Y ayer domingo, día 19 de junio, cuando tuve ocasión de escuchar fragmentos informativos, sobre todo de cómo transcurría la manifestación de los 15M en Madrid, me llevé la sorpresa, de nuevo, otra vez más, de que uno de sus portavoces, de los que aparecen haciendo declaraciones en televisión, insistía más que nunca, y si cabe con mayor energía de voz y convencimiento, de que los partidos políticos actuales y por ello los Parlamentos respectivos, Las Cortes Generales, Congreso y Senado, y las Cortes Autonómicas, no les representamos. Repito, se niega absolutamente a los partidos políticos españoles representados en los Parlamentos legitimidad de representación.

Pues bien, si el pasado día 15, me fui a dormir más tranquilo porque había visto cómo los manifestantes del 15M lo hacían pacíficamente y dentro de las reglas del sistema democrático, por lo menos los portavoces de ese movimiento en Madrid, por lo que yo escuché y tenía conocimiento de otras situaciones concretas ocurridas estos últimos días, lo hacían al margen del sistema democrático al no reconocer legitimidad democrática para representar a los españoles y españolas en los distintos niveles.
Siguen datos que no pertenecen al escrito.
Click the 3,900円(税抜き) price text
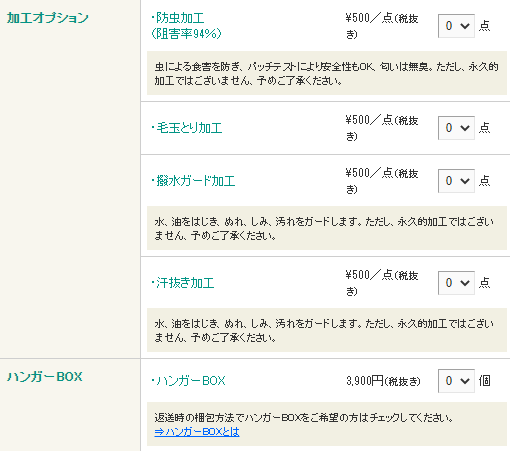This screenshot has width=510, height=451. 383,381
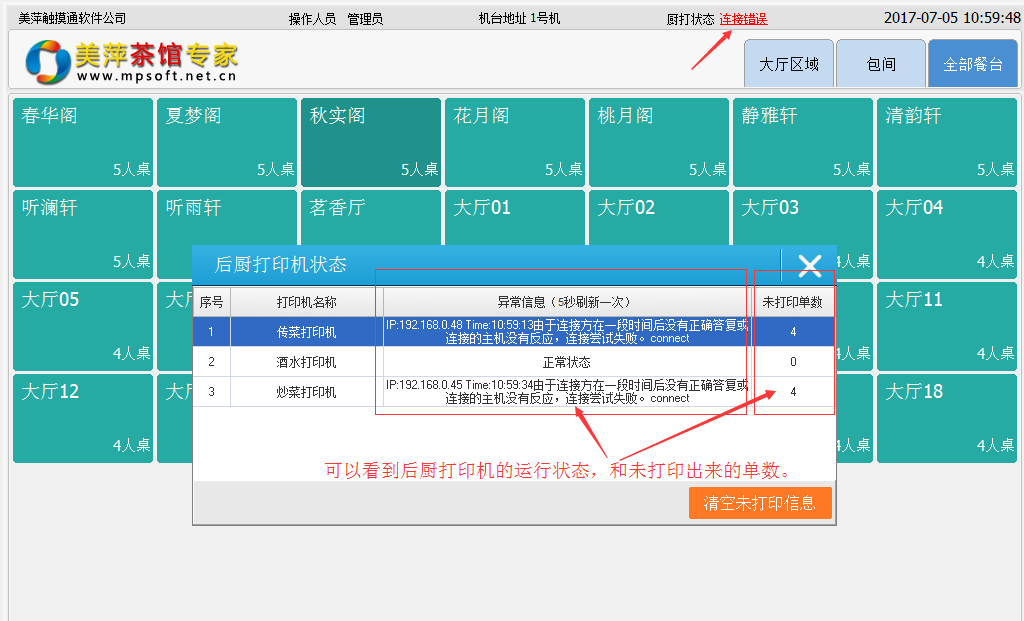Viewport: 1024px width, 621px height.
Task: Open the 夏梦阁 room tile
Action: [227, 142]
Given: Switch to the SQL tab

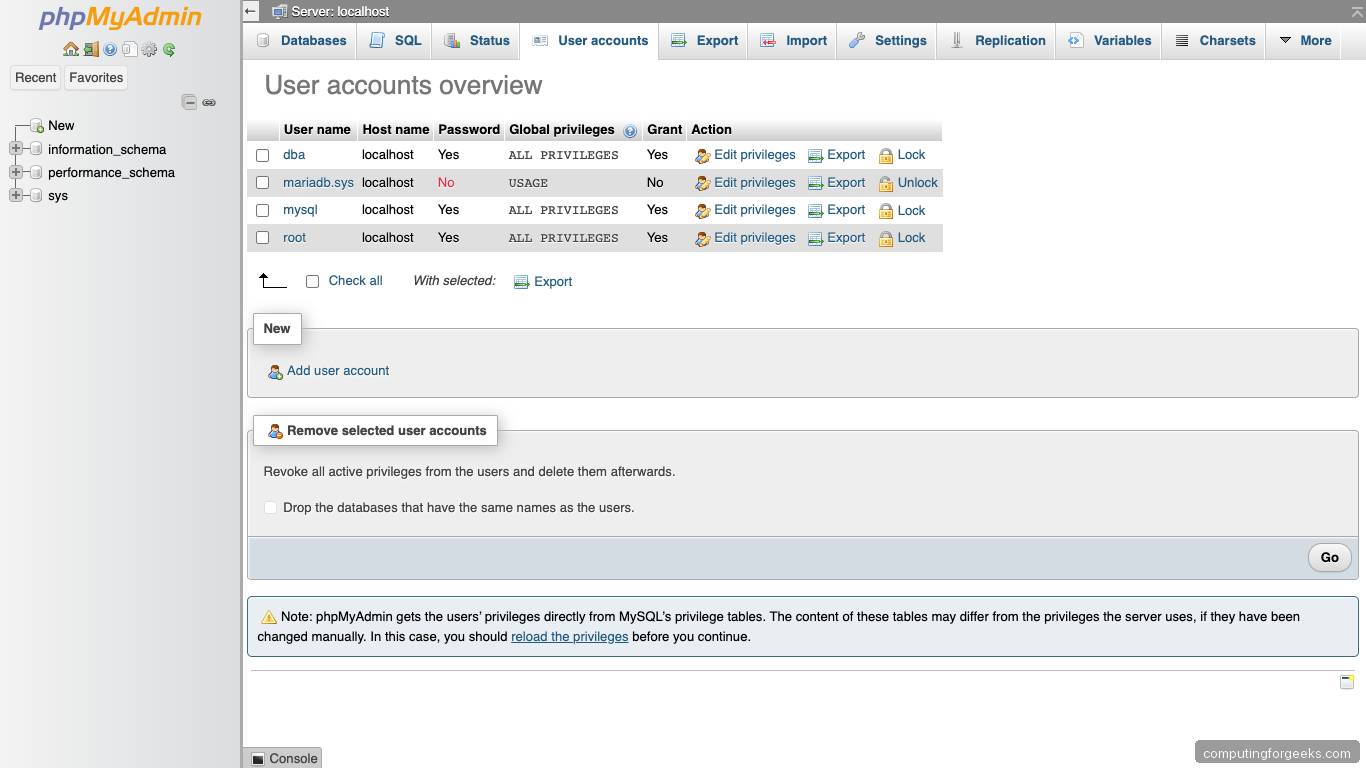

Uno puede votar a quien quiera, puede votar en blanco, se puede abstener, pero no puede quitar legitimidad democrática a los que han sido votados por millones de españoles y españolas. Esta cuestión me preocupa, y mucho, y espero y deseo que no sea el sentir de la inmensa mayoría de los ciudadanos y ciudadanas del movimiento 15M.

Solamente se puede aceptar un diálogo, aceptar propuestas, avanzar en la línea de sumar, si todo el mundo reconoce los principios básicos en los que se basa su legitimidad para manifestar sus ideas, personal y colectivamente. De no ser así, las cosas se complican muy seriamente. Hoy, los principales representantes de los partidos políticos españoles parlamentarios han dejado meridianamente clara esta cuestión.